Chitobiose utilization in Borrelia burgdorferi is dually regulated by RpoD and RpoS

Borrelia burgdorferi has limited biosynthetic capabilities and must scavenge N-acetylglucosamine (GlcNAc), an essential component of the microbial cell wall, from the surrounding environment. Spirochetes cultured in the absence of free GlcNAc exhibit biphasic growth; however, addition of chitobiose (a dimer of GlcNAc) substitutes for free GlcNAc resulting in a single exponential phase. We evaluated the effect of RpoS and RpoN, the only alternative sigma factors in B. burgdorferi, on biphasic growth and chitobiose utilization in the absence of free GlcNAc. In addition, we investigated the source of GlcNAc in the second exponential phase.

Provided data:
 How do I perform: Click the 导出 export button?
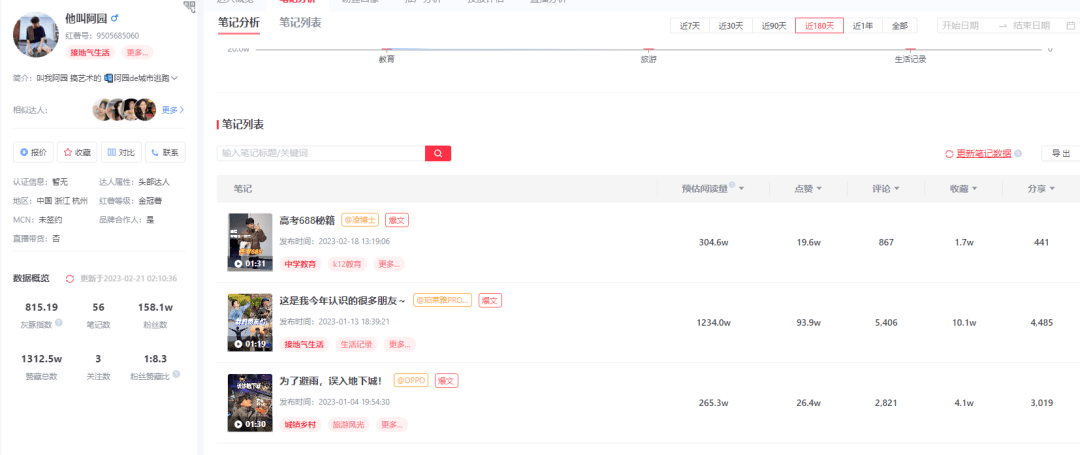(x=1060, y=153)
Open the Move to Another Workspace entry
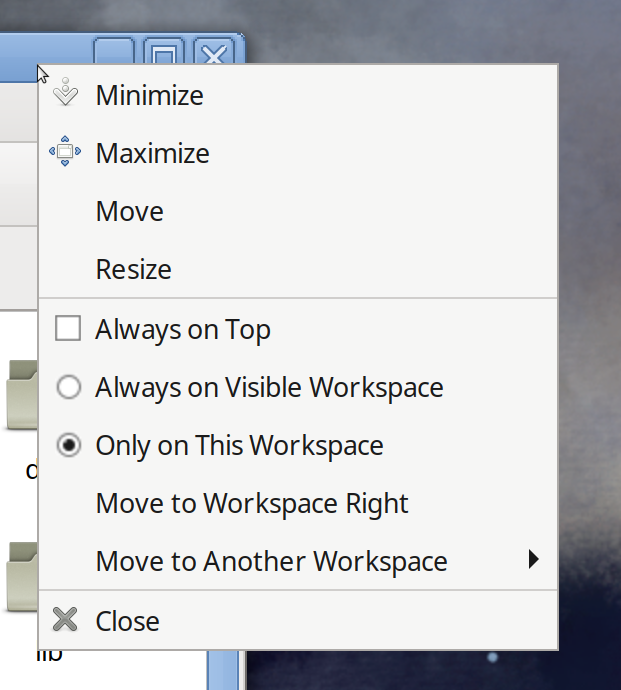Screen dimensions: 621x690 point(298,561)
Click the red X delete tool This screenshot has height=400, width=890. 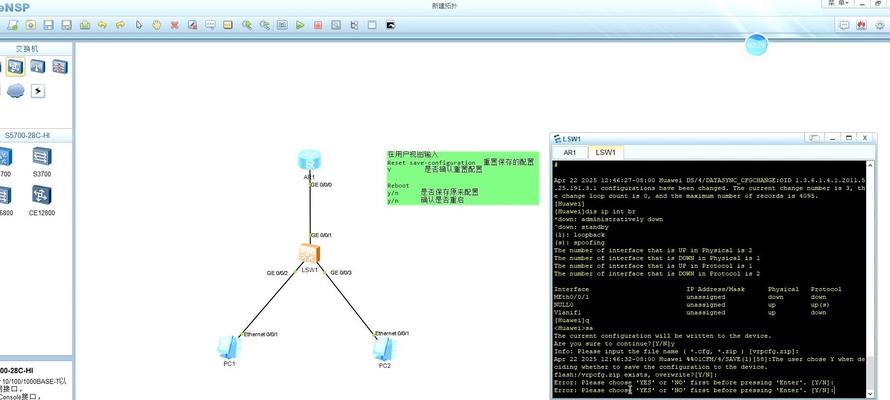click(174, 25)
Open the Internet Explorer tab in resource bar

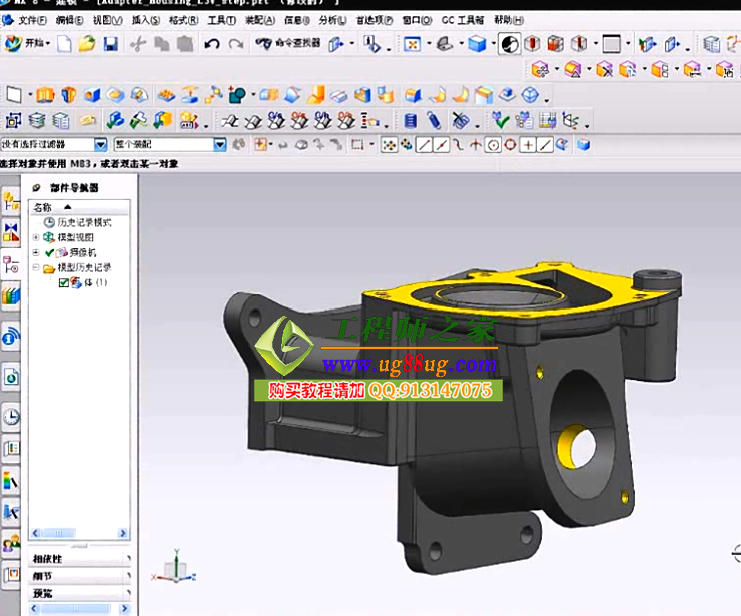(x=11, y=337)
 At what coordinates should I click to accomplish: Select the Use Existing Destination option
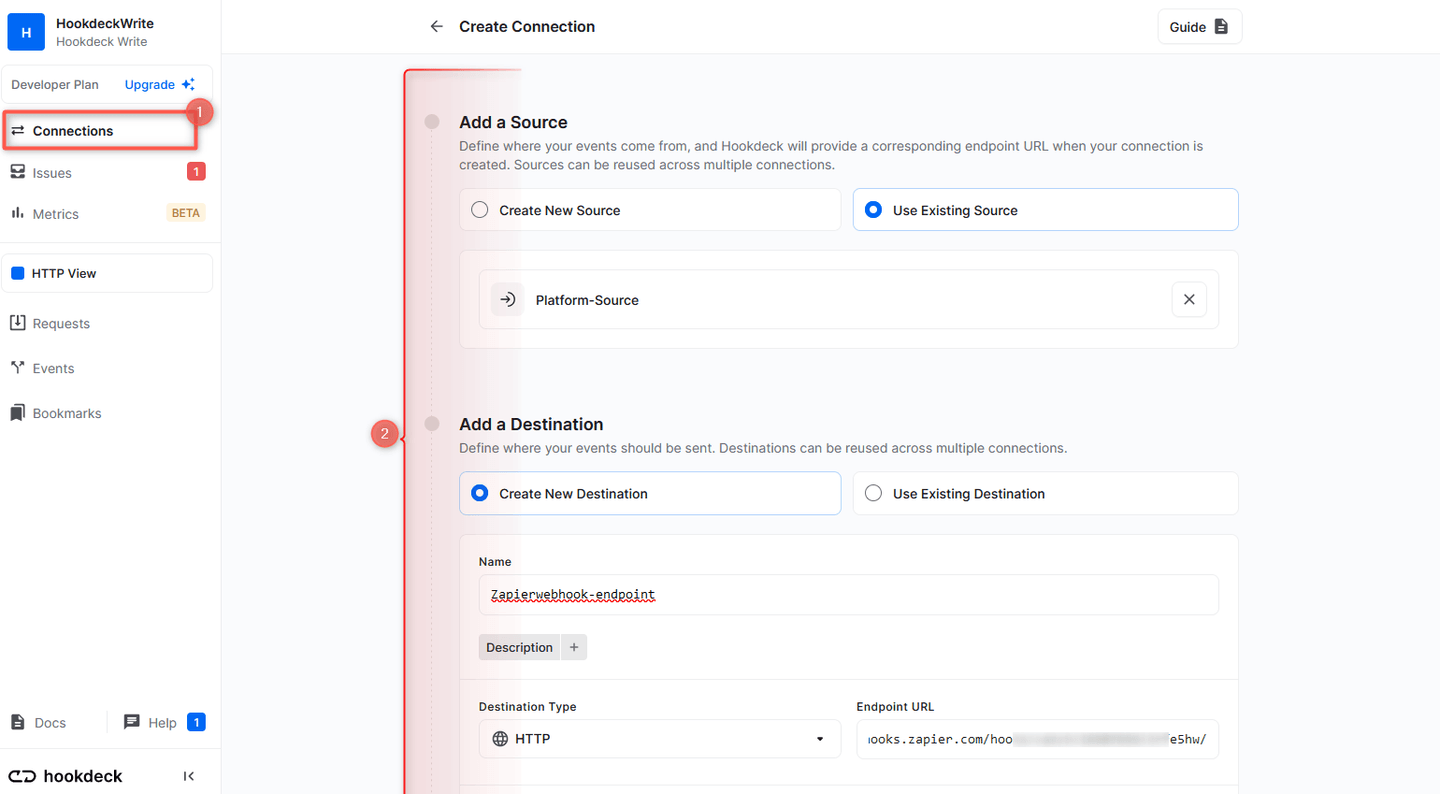872,493
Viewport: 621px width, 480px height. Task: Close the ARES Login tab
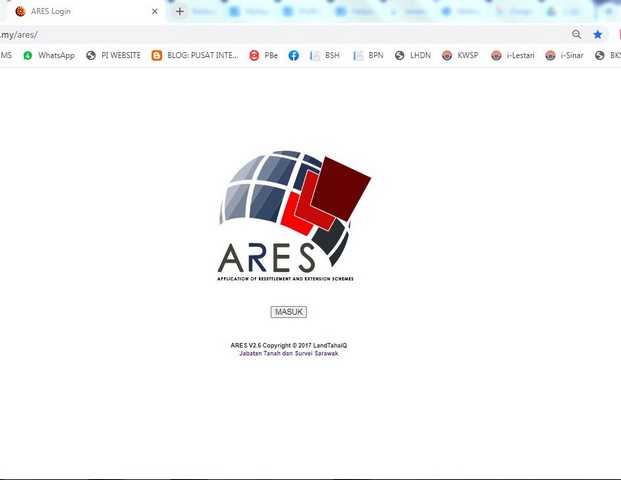click(x=154, y=11)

Study questions:
**a.** Copy the chitobiose abstract word for word, starting with "Chitobiose utilization in Borrelia" and going on through "second exponential phase.".
**b.** Using the chitobiose abstract, mark each statement yes or no, and quote the words that decide it: (i) Spirochetes grown without free GlcNAc show biphasic growth. (ii) RpoS and RpoN are the only alternative sigma factors in B. burgdorferi. (iii) Chitobiose is a trimer of GlcNAc.
Rely only on the chitobiose abstract, not the data.

Answers per task:
**a.**
Chitobiose utilization in Borrelia burgdorferi is dually regulated by RpoD and RpoS

Borrelia burgdorferi has limited biosynthetic capabilities and must scavenge N-acetylglucosamine (GlcNAc), an essential component of the microbial cell wall, from the surrounding environment. Spirochetes cultured in the absence of free GlcNAc exhibit biphasic growth; however, addition of chitobiose (a dimer of GlcNAc) substitutes for free GlcNAc resulting in a single exponential phase. We evaluated the effect of RpoS and RpoN, the only alternative sigma factors in B. burgdorferi, on biphasic growth and chitobiose utilization in the absence of free GlcNAc. In addition, we investigated the source of GlcNAc in the second exponential phase.

**b.**
(i) Yes: "Spirochetes cultured in the absence of free GlcNAc exhibit biphasic growth"
(ii) Yes: "RpoS and RpoN, the only alternative sigma factors in B. burgdorferi"
(iii) No: "chitobiose (a dimer of GlcNAc)"